The United Nations has issued a statement, passed by all fifteen members, condemned North Korea and has accused them of “deliberately undermining regional peace and stability and [having] caused grave security concerns around the world.”
Donald Turk, President of the European Council, released a statement condemning North Korea:
“The EU stands ready to sharpen its policy of sanctions and invites North Korea to restart dialogue on its programmes without condition. We call on the UN Security Council to adopt further U.N. sanctions and show stronger resolve to achieve a peaceful denuclearization of the Korean peninsula.”
British Prime Minister, Teresa May, stated:
“The international community has universally condemned this test and must come together to continue to increase the pressure on North Korea’s leaders to stop their destabilizing actions.”
French President, Emmanuel Macron, stated:
“The international community needs to deal with this latest provocation with the greatest firmness, so that North Korea will restart dialogue without conditions and proceed with the complete, verifiable and irreversible dismantling of its nuclear and ballistic weapons programs.”
President Donald Trump tweeted:
“North Korea has conducted a major Nuclear Test. Their words and actions continue to be very hostile and dangerous to the United States.”
President Trump continued:
“North Korea is a rogue nation which has become a great threat and embarrassment to China, which is trying to help but with little success.”
US Defence Secretary, Jim Mattis, has met with President Trump and Vice President, Mike Pence, to discuss the situation. Outside the White House, Mattis made a brief statement:
“We have many military options, and the President wanted to be briefed on each of them.”
“We made clear that we have the ability to defend ourselves and our allies, South Korea and Japan, from any attack, and our commitments among our allies are ironclad. Any threat to the United States or its territories, including Guam, or our allies will be met with a massive military response – a response both effective and overwhelming.”
“Kim Jong-un should take heed the United Nations Security Council’s unified voice. All members unanimously agreed on the threat North Korea poses, and they remain unanimous in their commitment to the denuclearization of the Korean Peninsula, because we are not looking to the total annihilation of a country, namely North Korea.”
Republican Senator from Missouri, Roy Blunt, told NBC’s Meet the Press that nearby countries should do everything in their power to force North Korea to ease tensions. According to Blunt, the rogue communist state has been a topic of discussion in Senate Intelligence Committee meetings. Blunt said:
“In the intel committee that I serve on, I think it doesn’t disclose anything to say in that in the last year this has probably been the number one topic month after month – what was happening there, what are we going to do about it – and I hope the neighbourhood understands how critical this is.”

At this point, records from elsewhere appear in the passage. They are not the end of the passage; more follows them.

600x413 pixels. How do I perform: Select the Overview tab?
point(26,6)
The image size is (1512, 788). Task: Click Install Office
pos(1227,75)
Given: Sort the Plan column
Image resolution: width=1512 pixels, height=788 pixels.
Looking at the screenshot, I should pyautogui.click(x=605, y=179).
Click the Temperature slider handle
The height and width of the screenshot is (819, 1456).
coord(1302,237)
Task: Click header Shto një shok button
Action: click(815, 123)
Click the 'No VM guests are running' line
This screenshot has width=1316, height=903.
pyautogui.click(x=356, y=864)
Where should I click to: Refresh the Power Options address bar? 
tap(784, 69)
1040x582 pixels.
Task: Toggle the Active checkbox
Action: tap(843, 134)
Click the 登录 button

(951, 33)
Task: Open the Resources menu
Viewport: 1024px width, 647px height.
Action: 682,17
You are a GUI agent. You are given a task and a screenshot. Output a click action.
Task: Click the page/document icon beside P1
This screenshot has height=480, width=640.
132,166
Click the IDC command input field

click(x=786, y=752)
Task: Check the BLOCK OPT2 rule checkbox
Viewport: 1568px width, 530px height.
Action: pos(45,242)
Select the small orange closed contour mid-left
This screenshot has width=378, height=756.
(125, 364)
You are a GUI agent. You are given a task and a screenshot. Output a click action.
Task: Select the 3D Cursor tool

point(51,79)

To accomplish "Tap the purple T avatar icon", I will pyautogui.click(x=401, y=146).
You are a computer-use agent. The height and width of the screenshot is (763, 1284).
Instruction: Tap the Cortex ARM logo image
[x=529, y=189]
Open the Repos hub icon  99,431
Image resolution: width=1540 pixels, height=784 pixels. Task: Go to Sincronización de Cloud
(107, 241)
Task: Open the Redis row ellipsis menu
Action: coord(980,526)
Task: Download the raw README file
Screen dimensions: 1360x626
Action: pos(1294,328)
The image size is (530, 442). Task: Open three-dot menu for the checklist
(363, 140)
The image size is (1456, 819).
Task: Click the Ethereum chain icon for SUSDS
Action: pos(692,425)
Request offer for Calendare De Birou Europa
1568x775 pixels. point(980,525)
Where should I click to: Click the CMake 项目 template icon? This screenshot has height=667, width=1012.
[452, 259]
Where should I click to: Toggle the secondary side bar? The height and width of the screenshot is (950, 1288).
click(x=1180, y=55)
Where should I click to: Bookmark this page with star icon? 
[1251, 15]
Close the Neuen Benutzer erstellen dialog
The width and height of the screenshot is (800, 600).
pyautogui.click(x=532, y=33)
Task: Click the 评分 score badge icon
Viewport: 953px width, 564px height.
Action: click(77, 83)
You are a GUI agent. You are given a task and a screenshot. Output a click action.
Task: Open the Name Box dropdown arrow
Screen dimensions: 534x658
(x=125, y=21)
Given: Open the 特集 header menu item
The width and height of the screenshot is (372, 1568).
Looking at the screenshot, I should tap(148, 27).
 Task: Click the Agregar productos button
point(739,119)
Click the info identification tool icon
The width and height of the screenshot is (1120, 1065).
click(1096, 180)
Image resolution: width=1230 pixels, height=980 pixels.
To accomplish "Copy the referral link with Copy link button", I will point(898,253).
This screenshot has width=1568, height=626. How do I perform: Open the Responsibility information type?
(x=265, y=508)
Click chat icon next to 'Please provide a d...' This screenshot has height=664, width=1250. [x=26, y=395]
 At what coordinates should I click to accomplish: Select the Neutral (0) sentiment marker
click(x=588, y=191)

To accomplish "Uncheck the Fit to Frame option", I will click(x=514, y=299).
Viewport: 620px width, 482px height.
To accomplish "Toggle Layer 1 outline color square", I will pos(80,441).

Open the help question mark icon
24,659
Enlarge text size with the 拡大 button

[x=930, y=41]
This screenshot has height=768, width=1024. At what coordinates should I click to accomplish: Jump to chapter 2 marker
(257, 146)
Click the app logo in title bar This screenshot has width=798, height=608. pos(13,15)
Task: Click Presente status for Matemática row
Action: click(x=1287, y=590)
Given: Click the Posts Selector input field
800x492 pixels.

Blunt went on to refer to Kim Jong Un as “spoiled and reckless”:
“You’ve got a leader who is both spoiled and reckless. Spoiled and reckless is not a unique thing to find in the world today, but it is unique with somebody who has control of what may now be hydrogen weapons.”
The US is strongly considering issuing further trade sanctions to cut off North Korea. These sanctions may include Chinese banks and businesses doing trade with North Korea. US Treasury Secretary, Steve Mnuchin, said in an interview on Fox News on Sunday:
“We are going to strongly consider everything at this point and, again, I will draft a package for [President Trump’s’ strong consideration that would go as far as cutting off all trade and other business.”